In this case, I held my tongue as a well-meaning RN named Matthew poked the nerve. He was going through the ever-growing list of questions, diagnostic and just plain nosy, asked of patients today. My interaction with the medical community over the previous two days had me primed and ready.

First, I spent a very uncomfortable night on the last Sunday in January trying to avoid going to the Emergency Room. After two similar instances in years past, I was certain this was not an ER situation. Accordingly, I waited until Monday morning and went to my primary care doctor. After checking me from top to bottom, he sent me to, you guessed it, the ER.

For the next twenty-six uncomfortable hours, I was confined to the ER. During that period, my condition was “monitored,” I underwent several scans, multiple blood draws, and various tests. I also spent a lot of time twiddling my thumbs while waiting for a room. So, I was not in a great mood when I was finally rolled into a room with a real bed, a bathroom, and a window.

Matthew started down his list of questions, and I managed to answer him relatively cordially and coherently. Then he reached the question that drives me up the wall whenever asked, “On a scale of 1-10, with 10 being the worst pain you’ve ever experienced, what is your pain level at this time?”

Whenever I am asked that question, I want to scream, “Seriously, doc!?” Of course, Matthew was a nurse and had to ask the question. Still, what were the medical powers thinking when they came up with it?

All of us experience pain in different ways. I’ve known folks who would say their pain was a 10 while someone else would say a similar injury was a 2 or 3. For example, I once experienced an injury during a rugby match that rendered me almost immediately unconscious. It was, at the time, the worst pain I’d ever experienced, and that is saying something. It was my ten from then on until it wasn’t.

Twenty years later, to the month I had the pleasure of suffering pain that almost made the fact I passed out two decades earlier embarrassing. This pain occurred during a medical procedure instead of an athletic contest. That is why it was a med tech who noticed my distress.
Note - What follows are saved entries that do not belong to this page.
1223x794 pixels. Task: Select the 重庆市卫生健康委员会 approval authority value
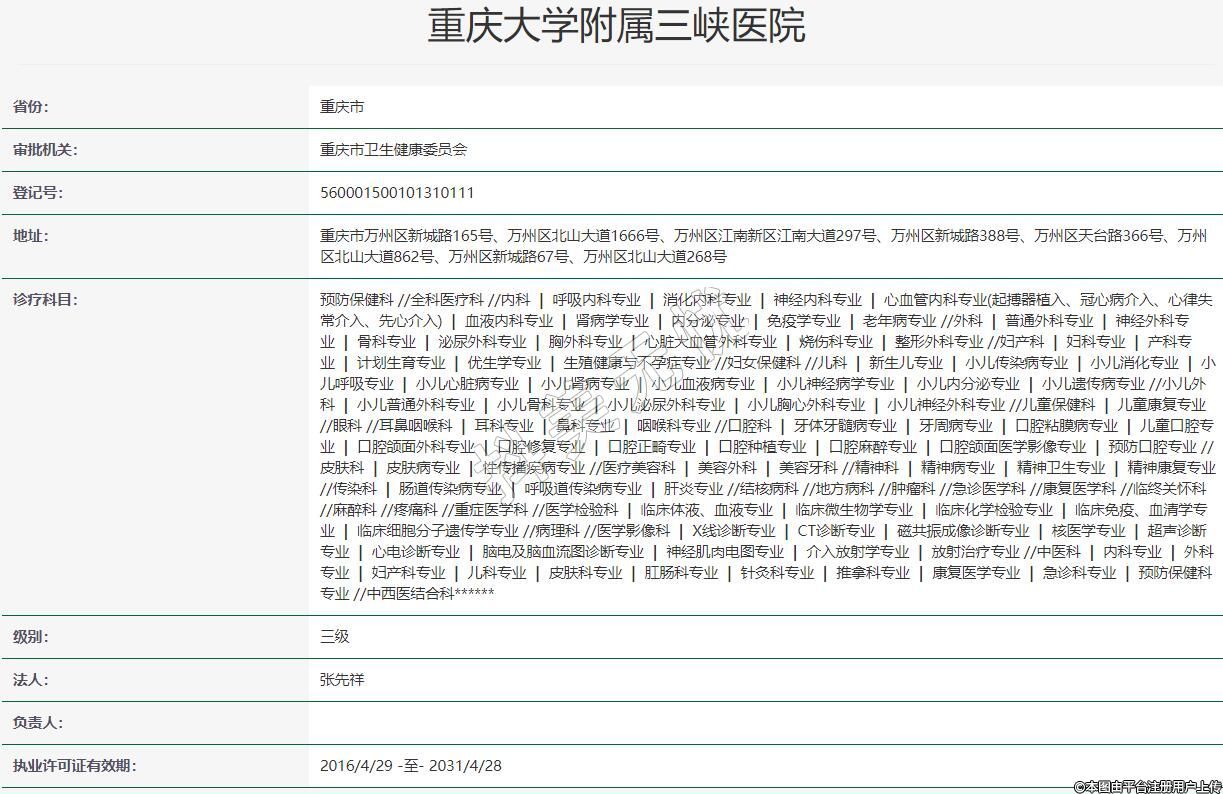[393, 150]
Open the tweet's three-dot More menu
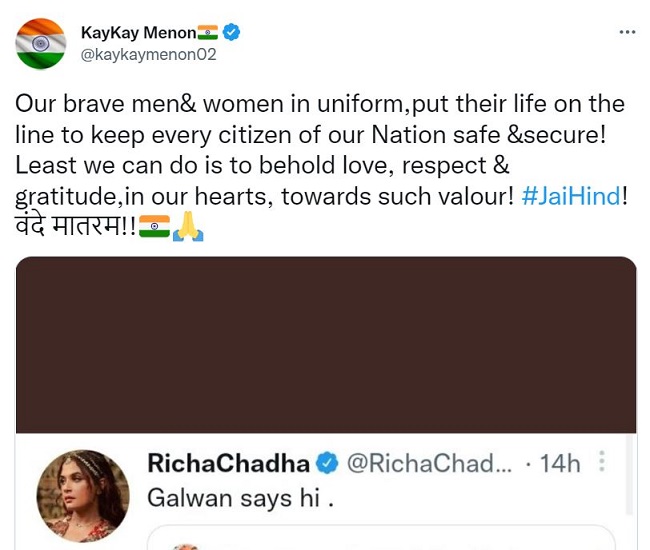 pos(627,32)
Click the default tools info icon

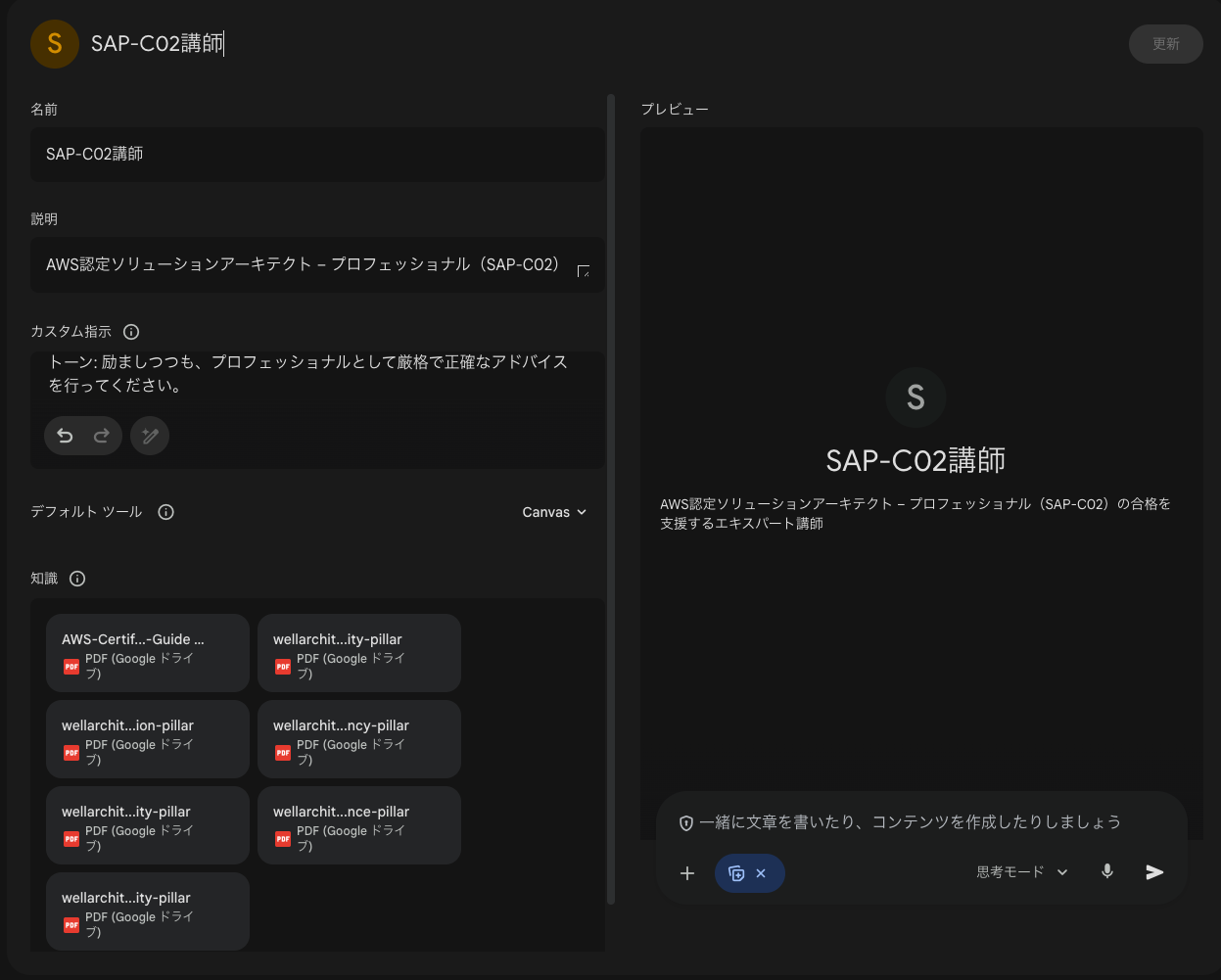point(165,511)
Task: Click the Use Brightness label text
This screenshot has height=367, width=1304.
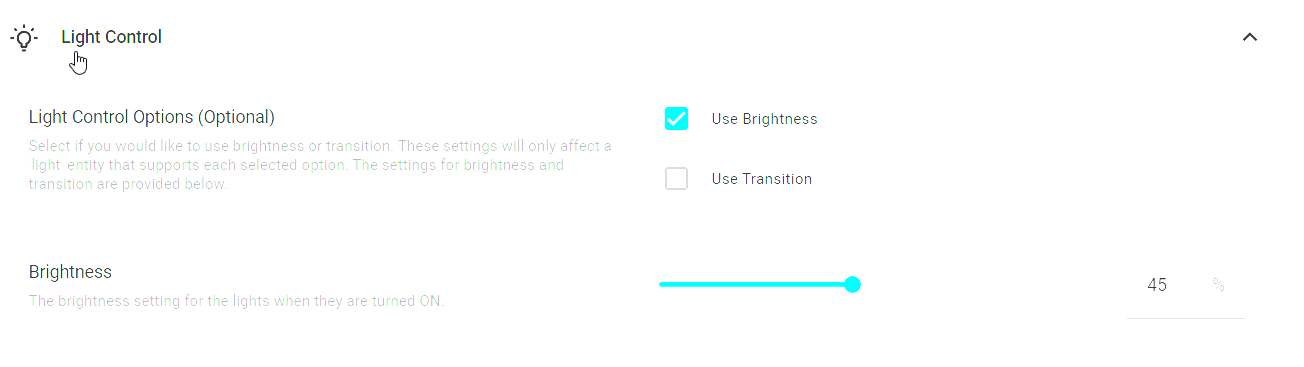Action: pos(764,119)
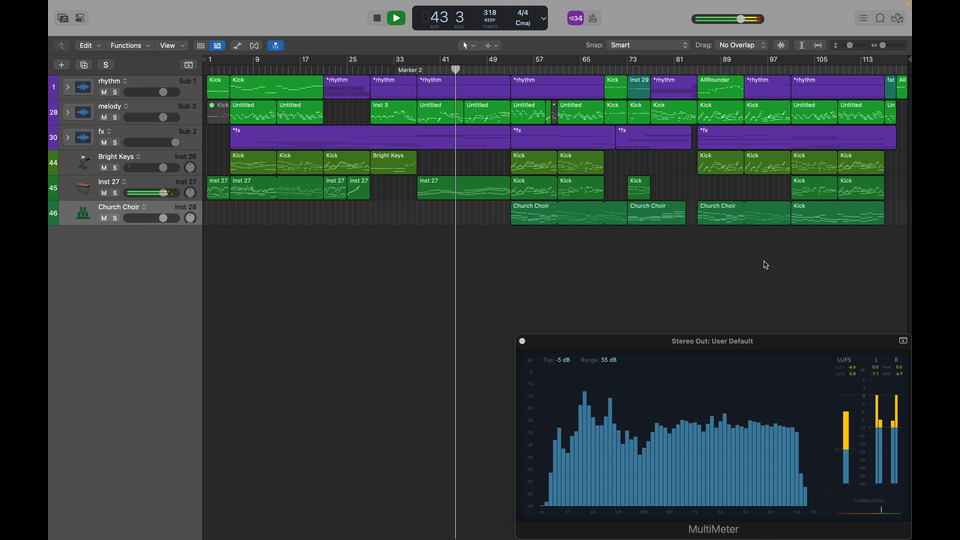960x540 pixels.
Task: Open the Loop Browser icon
Action: tap(880, 18)
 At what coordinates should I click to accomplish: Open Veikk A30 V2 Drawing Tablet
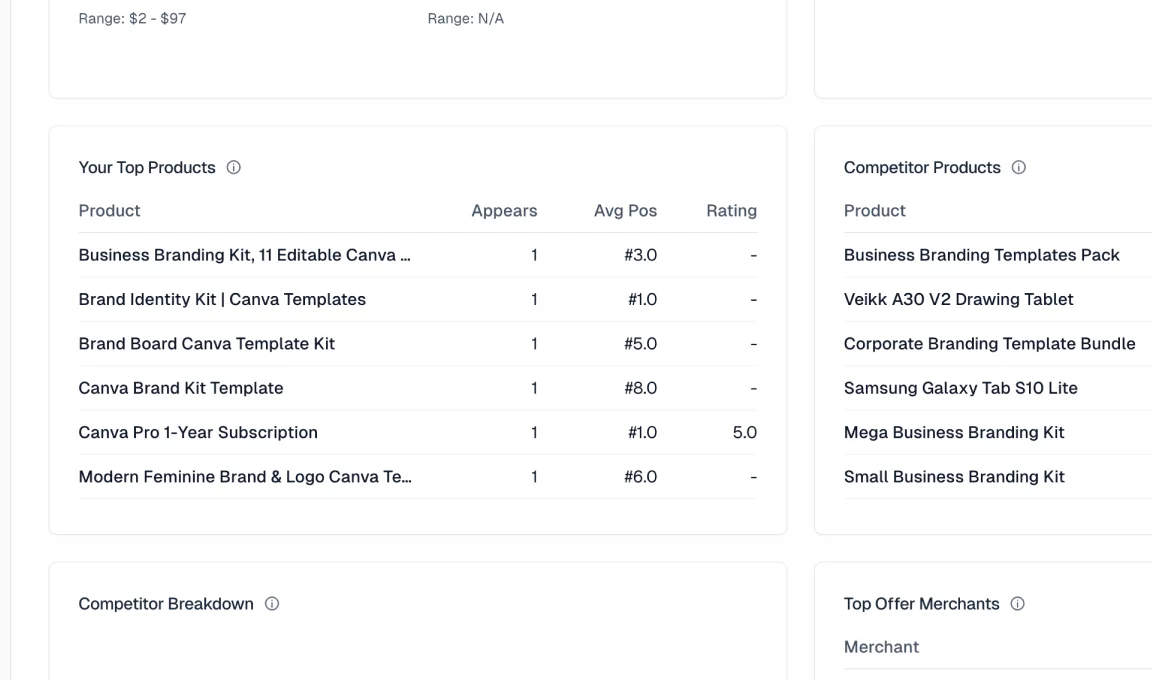coord(958,299)
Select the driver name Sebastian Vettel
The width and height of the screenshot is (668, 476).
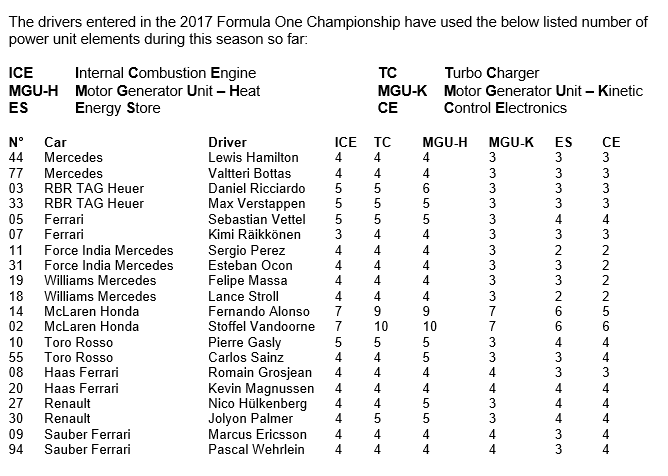pos(257,219)
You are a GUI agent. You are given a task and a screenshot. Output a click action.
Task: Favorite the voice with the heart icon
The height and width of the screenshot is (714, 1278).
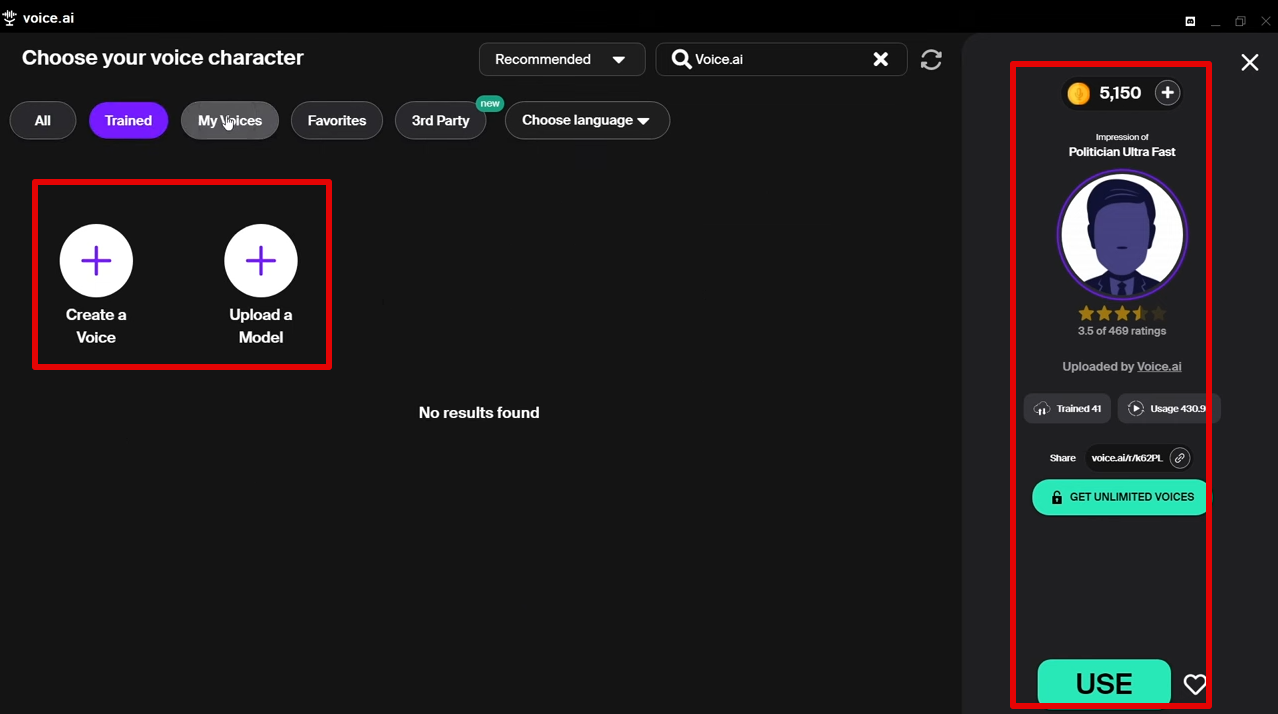[1195, 684]
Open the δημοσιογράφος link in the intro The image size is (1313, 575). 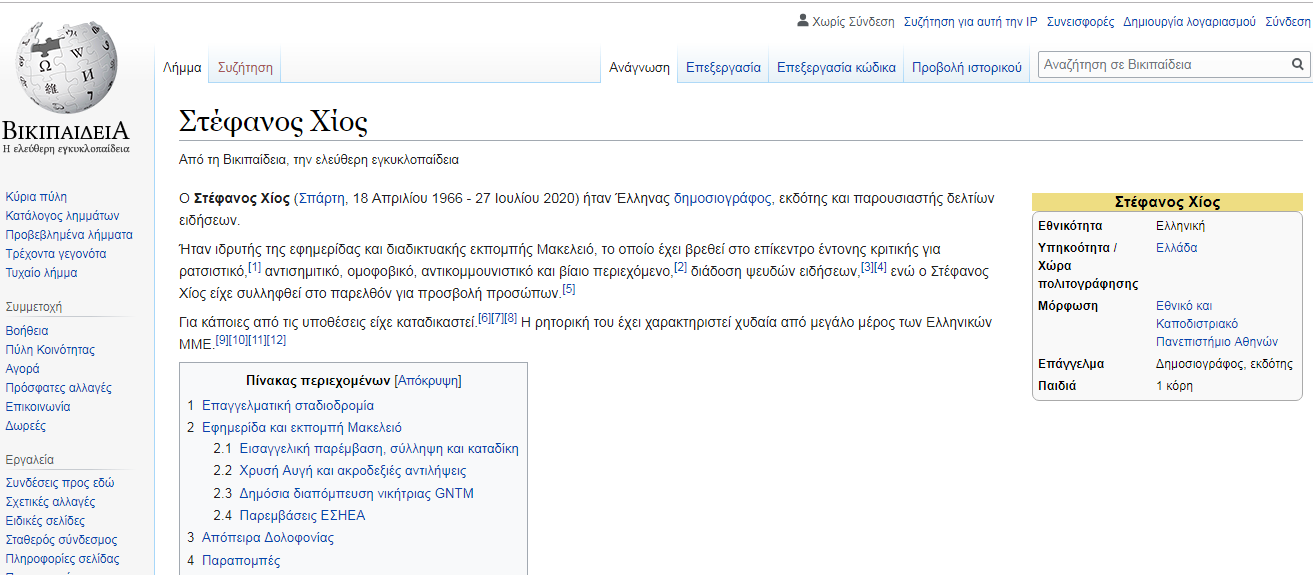[722, 198]
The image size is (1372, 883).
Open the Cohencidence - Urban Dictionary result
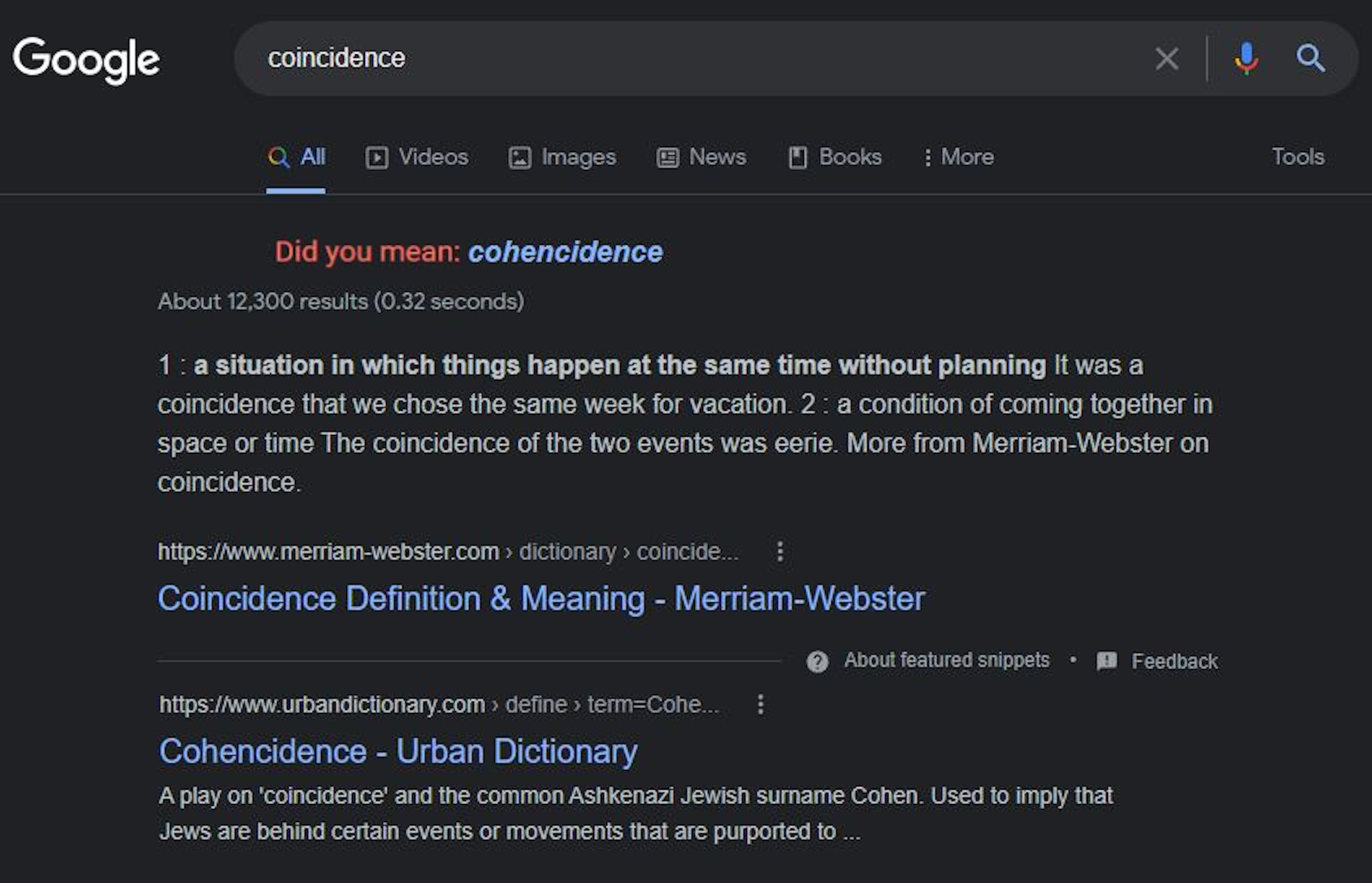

Shutting everything down in the middle of the procedure, he came out of his lead-lined control area to check on me.

When he asked how I was doing, I replied through clenched teeth, “On a scale of 1-10, this is a 15. How much longer.” He replied, “thirteen minutes,” and I told him to finish it without resorting to profanity. That may sound braggadocious and hyperbolic, but it is true. Only the slow onset of the agony and the importance of the procedure kept me from calling it quits. He finished the exam, and I had a new level 10. If you think I’m bragging or masochistic, hold your horses.

As a former police officer, amateur athlete, life skills coach, and student of the human condition, I’ve known people who worked through pain that would have incapacitated others.

I’ve also seen people suffer and survive injuries or pain levels that could have easily led to unconsciousness or something more severe. Likewise, I’ve seen some of those same people seemingly come to their knees with an injury many would tape up and move on.

Within limits, pain is subjective. My five might be your ten. My ten might leave you writhing on the ground, and in both cases, our emotional states might dictate our response to some degree. That may be one reason we have the prescription painkiller problem today. We no longer expect people to “tough it out.” Instead, people expect their pain to be eliminated immediately, if not sooner. Doctors played into that for years, and we are reaping the rewards of that behavior.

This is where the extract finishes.